Abstract
Abstract
Introduction:
In recent years, “endoscopic thyroidectomy” methods have shown rapid progress. Among these techniques, transoral endoscopic thyroidectomy, vestibular approach (TOETVA) is applied by placing three ports in the oral vestibule; it has been proven to safe and with acceptable outcomes.1,2 In this video, we explain the technique of TOETVA step by step—from preoperative preparation to postoperative care—by drawing attention to the anatomical structures that need to be considered while placing the trocar. 3
Materials and Methods:
A 44-year-old female patient had a solid nodule of ~2 cm in the left lobe, suspicious for malignancy (Bethesda 5). The patient, placed in the supine position, was intubated nasotracheally. The neck was slightly extended and she was placed in Trendelenburg position. Three incisions were made in total: two close to the oral commissura of the lower vermillion at the oral vestibulum and one median incision close to the frenulum. The working space was prepared until the inferior border of the cricoid cartilage; the medial parts of the sternocleidomastoid muscles served as the lateral border of the space. A 10 mm blunt tip trocar was placed in the preprepared midline area and working space was inflated with carbon dioxide to a target pressure of 6 mm Hg. In the direction of the incisors and canines, 5 mm trocars were placed by making lateral incisions as close as possible to the lip, considering possible vascular and mental nerve damage, including the root and its most distal branches. A retraction suture was applied to retract the strap muscles. Thyroid dissection was performed similar to standard thyroidectomy, but in a craniocaudal manner. Intraoperative nerve monitoring was used during the procedure.
Results:
There were no postoperative complications. The patient was discharged 24 hours postoperatively.
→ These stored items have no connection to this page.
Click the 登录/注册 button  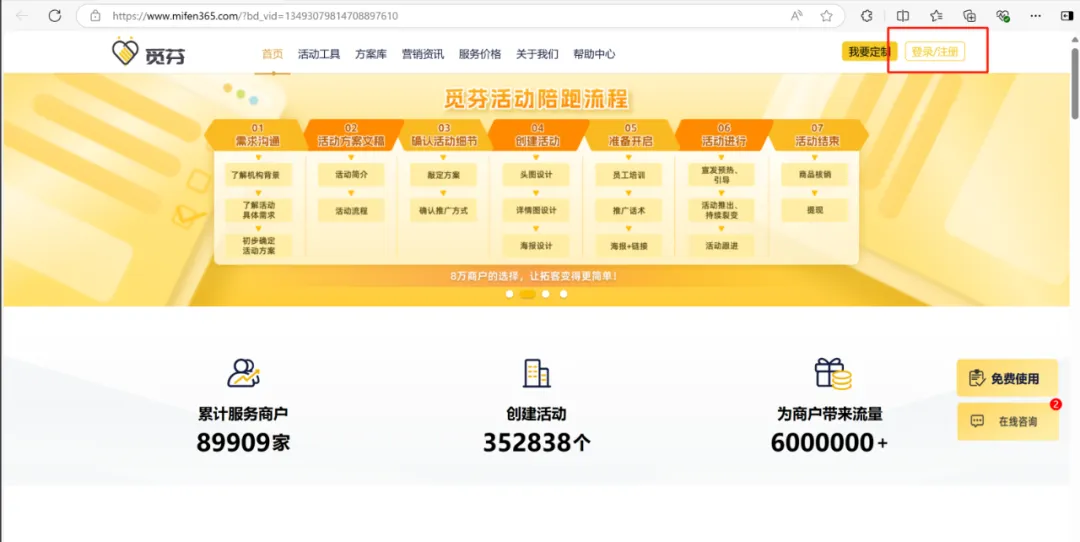(935, 52)
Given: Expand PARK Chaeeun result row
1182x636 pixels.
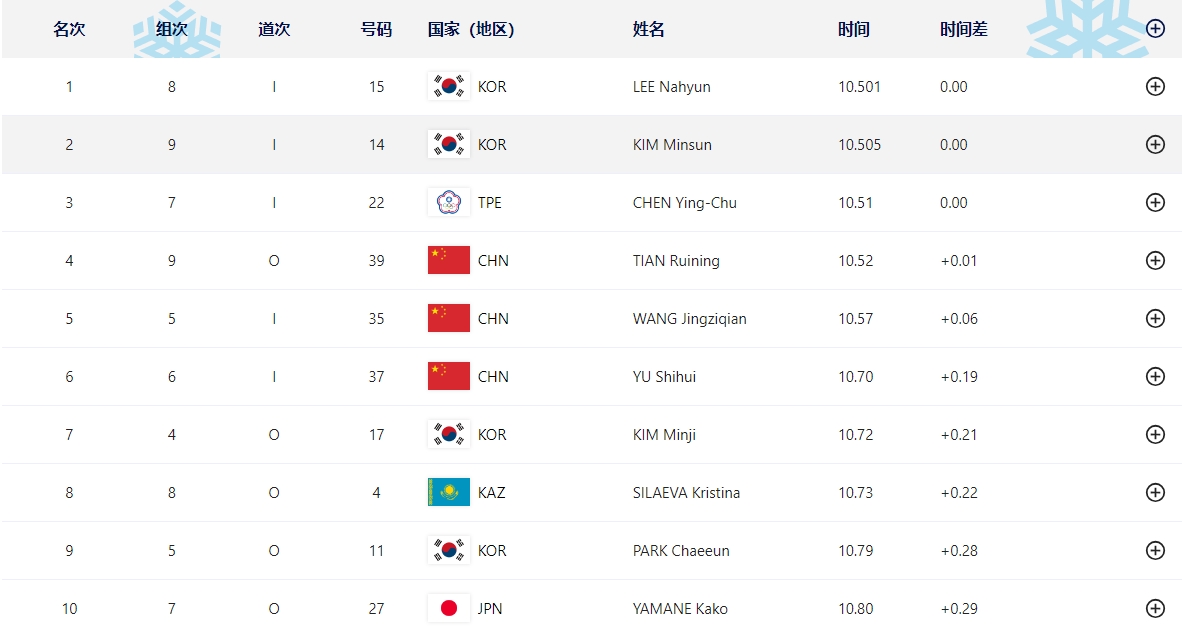Looking at the screenshot, I should coord(1155,551).
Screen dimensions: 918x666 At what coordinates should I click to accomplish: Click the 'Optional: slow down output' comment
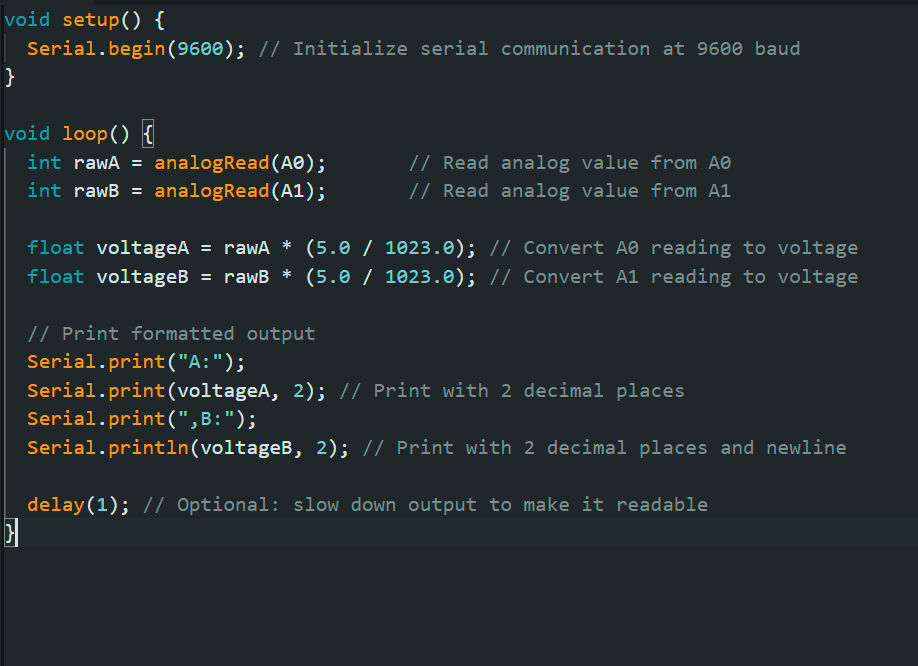425,504
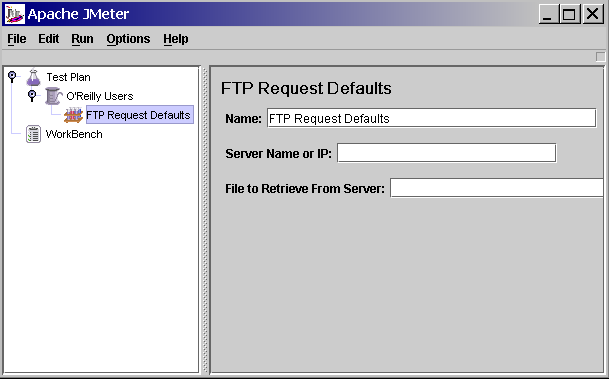
Task: Click the dotted split-pane divider between panels
Action: [x=205, y=220]
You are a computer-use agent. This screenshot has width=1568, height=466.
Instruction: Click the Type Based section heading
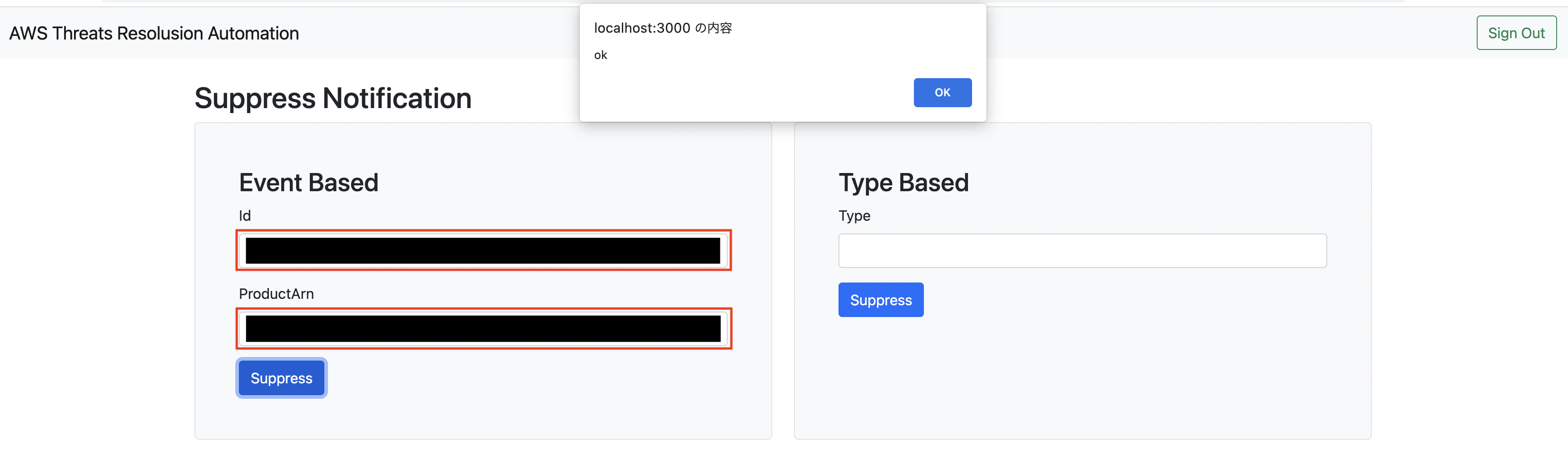coord(903,183)
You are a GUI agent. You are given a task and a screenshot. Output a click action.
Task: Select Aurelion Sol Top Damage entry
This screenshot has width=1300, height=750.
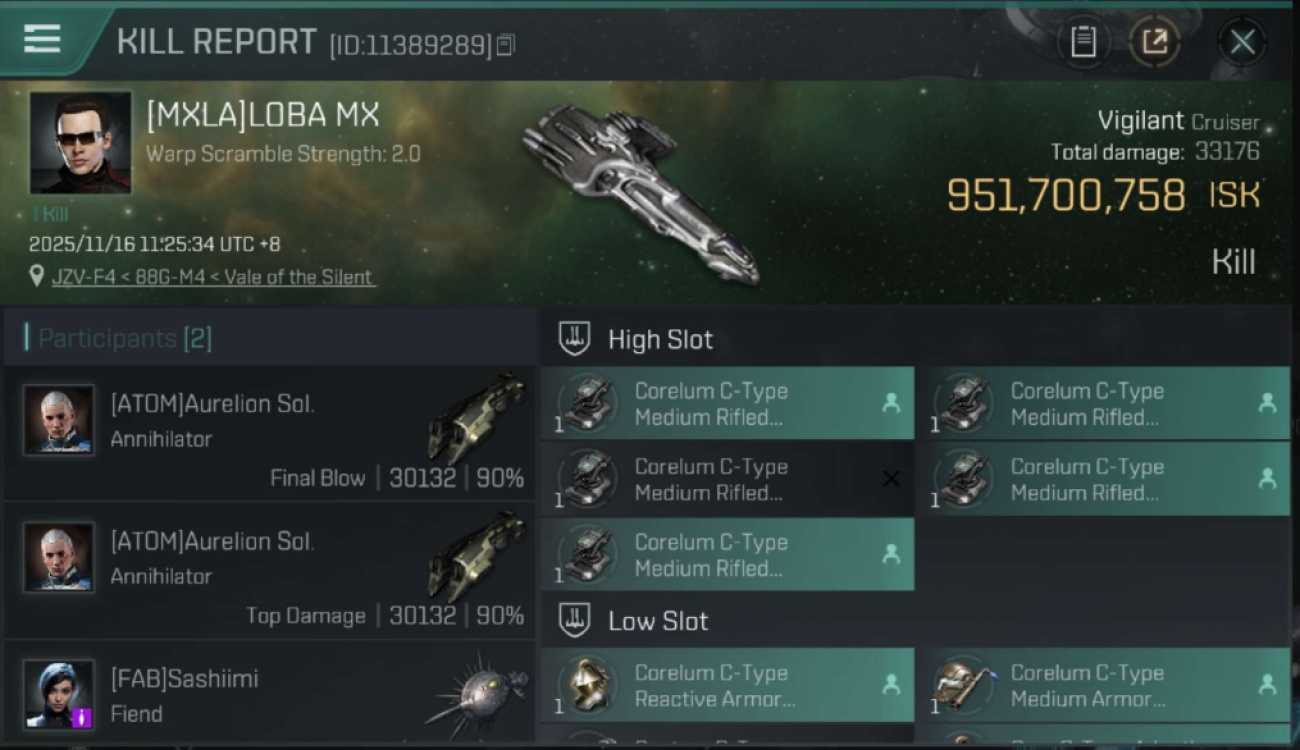pyautogui.click(x=270, y=571)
The patient was satisfied with the cosmetic result.
Conclusion:
This video shows the technical details of the TOETVA procedure, which has proven itself in terms of safety and effectiveness, highlighting the anatomical structures that need attention during trocar insertion and dynamic manipulation.
This video is invited by the IAES to be presented at the 2021 virtual program congress.
Patient Consent:
Authors have received and archived patient consent for video recording/publication in advance of video recording of the procedure.